**Stated goal**
Copy the records below word for word, taking only the stretch from the line containing "Expand the video" through the line containing "pyautogui.click(x=674, y=584)", with both of those lines included.

● ● ● ● ● ● ●

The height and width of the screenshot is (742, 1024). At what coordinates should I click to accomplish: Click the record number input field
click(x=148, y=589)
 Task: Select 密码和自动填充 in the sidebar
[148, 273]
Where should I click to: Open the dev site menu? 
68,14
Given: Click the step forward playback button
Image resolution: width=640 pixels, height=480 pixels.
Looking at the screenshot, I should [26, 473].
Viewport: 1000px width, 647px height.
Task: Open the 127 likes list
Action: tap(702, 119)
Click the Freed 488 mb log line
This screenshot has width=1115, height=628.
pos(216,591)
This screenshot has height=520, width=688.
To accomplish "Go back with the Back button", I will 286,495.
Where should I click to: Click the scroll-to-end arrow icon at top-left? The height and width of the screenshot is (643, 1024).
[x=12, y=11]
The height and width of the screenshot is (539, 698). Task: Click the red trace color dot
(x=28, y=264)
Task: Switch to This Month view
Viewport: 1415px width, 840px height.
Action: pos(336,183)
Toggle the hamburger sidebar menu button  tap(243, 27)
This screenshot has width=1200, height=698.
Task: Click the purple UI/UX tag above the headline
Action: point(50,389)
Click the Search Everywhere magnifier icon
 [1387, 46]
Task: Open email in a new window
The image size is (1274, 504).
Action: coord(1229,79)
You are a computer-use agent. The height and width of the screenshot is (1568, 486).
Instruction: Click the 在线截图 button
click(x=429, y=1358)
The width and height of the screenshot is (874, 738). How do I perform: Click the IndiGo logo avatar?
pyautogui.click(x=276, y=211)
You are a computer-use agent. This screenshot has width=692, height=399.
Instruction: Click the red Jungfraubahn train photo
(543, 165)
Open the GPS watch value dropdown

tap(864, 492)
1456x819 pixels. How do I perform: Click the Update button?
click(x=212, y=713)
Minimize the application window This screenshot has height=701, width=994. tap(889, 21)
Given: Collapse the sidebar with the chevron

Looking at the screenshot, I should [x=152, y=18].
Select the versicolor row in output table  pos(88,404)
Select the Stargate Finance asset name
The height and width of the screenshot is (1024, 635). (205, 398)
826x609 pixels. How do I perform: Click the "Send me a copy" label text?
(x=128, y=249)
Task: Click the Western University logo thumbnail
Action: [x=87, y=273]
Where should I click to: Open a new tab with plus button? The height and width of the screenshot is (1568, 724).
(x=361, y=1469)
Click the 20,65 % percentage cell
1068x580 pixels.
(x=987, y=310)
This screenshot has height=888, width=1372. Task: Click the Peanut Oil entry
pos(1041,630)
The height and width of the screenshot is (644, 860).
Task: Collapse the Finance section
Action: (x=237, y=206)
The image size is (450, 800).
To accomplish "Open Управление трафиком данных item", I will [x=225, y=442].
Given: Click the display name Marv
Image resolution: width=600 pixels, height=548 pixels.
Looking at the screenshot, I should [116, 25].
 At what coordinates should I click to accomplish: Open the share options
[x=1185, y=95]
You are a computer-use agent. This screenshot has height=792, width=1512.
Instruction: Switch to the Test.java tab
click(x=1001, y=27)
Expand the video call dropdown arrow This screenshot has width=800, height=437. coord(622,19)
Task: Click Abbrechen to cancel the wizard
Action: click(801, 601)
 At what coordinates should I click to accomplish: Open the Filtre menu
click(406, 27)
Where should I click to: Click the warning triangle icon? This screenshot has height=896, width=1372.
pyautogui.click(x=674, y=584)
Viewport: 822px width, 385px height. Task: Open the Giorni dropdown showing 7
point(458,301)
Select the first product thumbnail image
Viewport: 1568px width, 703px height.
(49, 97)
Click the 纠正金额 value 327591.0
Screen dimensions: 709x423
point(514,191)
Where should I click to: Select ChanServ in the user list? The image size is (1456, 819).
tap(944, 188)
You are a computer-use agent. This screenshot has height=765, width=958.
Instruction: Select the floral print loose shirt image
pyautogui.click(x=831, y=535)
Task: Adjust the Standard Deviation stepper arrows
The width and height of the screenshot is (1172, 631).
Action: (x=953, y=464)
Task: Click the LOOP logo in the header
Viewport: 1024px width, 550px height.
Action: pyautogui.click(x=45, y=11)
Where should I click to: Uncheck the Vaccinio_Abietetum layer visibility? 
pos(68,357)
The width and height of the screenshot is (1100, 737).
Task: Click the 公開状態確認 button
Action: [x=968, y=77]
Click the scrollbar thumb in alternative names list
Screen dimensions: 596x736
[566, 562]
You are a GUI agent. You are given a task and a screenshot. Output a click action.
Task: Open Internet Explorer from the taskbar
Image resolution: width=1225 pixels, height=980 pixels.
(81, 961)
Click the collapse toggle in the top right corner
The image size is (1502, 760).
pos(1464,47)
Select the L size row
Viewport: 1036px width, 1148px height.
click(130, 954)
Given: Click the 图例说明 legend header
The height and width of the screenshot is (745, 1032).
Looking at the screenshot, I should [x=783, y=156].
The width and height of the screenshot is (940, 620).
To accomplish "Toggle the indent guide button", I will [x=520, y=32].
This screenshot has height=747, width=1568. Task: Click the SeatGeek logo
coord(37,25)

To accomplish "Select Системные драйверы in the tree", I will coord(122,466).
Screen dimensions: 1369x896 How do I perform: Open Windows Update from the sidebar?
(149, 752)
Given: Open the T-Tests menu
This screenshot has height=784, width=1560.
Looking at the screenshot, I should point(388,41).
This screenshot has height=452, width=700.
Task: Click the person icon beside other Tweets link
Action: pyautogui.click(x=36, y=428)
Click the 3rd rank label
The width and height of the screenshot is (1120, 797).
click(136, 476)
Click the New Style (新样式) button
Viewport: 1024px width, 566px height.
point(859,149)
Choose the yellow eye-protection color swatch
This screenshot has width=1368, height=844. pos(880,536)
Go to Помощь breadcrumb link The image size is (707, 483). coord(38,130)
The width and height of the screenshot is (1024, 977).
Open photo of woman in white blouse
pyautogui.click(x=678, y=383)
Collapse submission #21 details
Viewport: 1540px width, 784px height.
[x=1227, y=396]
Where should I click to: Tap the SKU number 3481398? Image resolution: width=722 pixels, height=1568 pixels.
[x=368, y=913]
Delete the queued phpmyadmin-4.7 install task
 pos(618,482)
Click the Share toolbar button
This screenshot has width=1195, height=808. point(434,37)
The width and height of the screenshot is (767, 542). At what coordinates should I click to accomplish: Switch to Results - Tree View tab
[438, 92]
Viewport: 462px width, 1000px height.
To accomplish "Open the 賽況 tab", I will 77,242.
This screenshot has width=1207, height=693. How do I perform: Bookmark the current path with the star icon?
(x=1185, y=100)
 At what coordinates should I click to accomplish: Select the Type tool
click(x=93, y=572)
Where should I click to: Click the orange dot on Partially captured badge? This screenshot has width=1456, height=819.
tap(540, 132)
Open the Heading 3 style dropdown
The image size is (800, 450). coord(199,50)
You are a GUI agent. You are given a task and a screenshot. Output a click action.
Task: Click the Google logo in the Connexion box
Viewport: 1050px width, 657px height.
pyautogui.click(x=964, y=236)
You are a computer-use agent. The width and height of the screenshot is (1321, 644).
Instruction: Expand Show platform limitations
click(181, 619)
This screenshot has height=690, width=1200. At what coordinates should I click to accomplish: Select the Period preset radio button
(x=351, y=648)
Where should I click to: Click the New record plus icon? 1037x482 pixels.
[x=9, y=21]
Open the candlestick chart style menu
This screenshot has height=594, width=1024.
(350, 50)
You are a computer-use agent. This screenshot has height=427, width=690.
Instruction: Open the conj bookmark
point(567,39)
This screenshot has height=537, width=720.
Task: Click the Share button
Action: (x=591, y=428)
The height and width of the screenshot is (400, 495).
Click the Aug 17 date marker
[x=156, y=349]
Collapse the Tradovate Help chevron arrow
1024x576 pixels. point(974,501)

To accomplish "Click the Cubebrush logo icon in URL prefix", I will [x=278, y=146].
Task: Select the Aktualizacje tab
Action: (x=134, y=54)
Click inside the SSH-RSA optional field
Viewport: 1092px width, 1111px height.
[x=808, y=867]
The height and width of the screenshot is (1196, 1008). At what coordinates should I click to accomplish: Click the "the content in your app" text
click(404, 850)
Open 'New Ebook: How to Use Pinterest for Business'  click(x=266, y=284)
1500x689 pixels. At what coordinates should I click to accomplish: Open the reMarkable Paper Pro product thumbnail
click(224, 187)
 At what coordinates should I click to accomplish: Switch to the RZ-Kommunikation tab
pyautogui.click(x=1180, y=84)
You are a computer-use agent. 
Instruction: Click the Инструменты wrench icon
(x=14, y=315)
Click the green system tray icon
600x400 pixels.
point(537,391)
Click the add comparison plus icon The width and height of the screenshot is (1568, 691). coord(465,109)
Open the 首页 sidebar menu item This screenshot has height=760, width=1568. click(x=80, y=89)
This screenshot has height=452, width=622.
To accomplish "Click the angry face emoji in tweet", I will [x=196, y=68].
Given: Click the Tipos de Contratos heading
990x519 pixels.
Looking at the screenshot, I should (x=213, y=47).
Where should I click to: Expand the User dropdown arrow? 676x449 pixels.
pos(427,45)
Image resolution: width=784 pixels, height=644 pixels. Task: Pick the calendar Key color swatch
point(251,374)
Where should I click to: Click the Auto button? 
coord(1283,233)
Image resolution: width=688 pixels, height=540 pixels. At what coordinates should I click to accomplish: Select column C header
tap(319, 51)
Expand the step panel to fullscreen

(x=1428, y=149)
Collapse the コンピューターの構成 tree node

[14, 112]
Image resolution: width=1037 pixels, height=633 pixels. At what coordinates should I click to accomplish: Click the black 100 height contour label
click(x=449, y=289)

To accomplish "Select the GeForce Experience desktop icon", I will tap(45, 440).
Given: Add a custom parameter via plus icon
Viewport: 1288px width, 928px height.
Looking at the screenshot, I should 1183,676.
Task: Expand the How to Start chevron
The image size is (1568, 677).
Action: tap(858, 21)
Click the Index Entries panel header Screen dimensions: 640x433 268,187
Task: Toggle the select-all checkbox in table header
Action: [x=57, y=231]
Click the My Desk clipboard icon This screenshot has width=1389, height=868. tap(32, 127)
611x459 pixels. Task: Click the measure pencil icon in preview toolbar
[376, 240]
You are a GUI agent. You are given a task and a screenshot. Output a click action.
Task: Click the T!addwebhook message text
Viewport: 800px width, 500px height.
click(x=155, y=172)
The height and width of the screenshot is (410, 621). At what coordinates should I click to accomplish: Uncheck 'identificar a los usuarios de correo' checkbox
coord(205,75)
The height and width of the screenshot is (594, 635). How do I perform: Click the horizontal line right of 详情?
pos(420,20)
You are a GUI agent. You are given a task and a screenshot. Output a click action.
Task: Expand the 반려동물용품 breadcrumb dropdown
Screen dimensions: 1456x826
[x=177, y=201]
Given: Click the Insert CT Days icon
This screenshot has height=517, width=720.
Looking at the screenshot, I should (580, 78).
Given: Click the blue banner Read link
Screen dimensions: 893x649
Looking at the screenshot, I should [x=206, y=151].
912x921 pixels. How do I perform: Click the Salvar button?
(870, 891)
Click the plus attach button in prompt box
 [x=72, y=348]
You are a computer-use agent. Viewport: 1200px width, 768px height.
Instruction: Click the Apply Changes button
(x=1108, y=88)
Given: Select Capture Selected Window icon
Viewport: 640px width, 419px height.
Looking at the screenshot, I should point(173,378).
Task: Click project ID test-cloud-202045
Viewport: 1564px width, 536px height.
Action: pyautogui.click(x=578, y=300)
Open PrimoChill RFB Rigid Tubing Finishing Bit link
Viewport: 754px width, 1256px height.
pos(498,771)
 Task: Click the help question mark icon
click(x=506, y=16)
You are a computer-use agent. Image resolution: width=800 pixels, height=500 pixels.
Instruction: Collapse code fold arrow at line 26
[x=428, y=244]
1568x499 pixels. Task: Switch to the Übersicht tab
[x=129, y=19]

● ● ● ● ● ● ●

**Written response**
Expand the video call dropdown arrow This screenshot has width=800, height=437. coord(622,19)
Task: Click Abbrechen to cancel the wizard
Action: click(801, 601)
 At what coordinates should I click to accomplish: Open the Filtre menu
click(406, 27)
Where should I click to: Click the warning triangle icon? This screenshot has height=896, width=1372.
pyautogui.click(x=674, y=584)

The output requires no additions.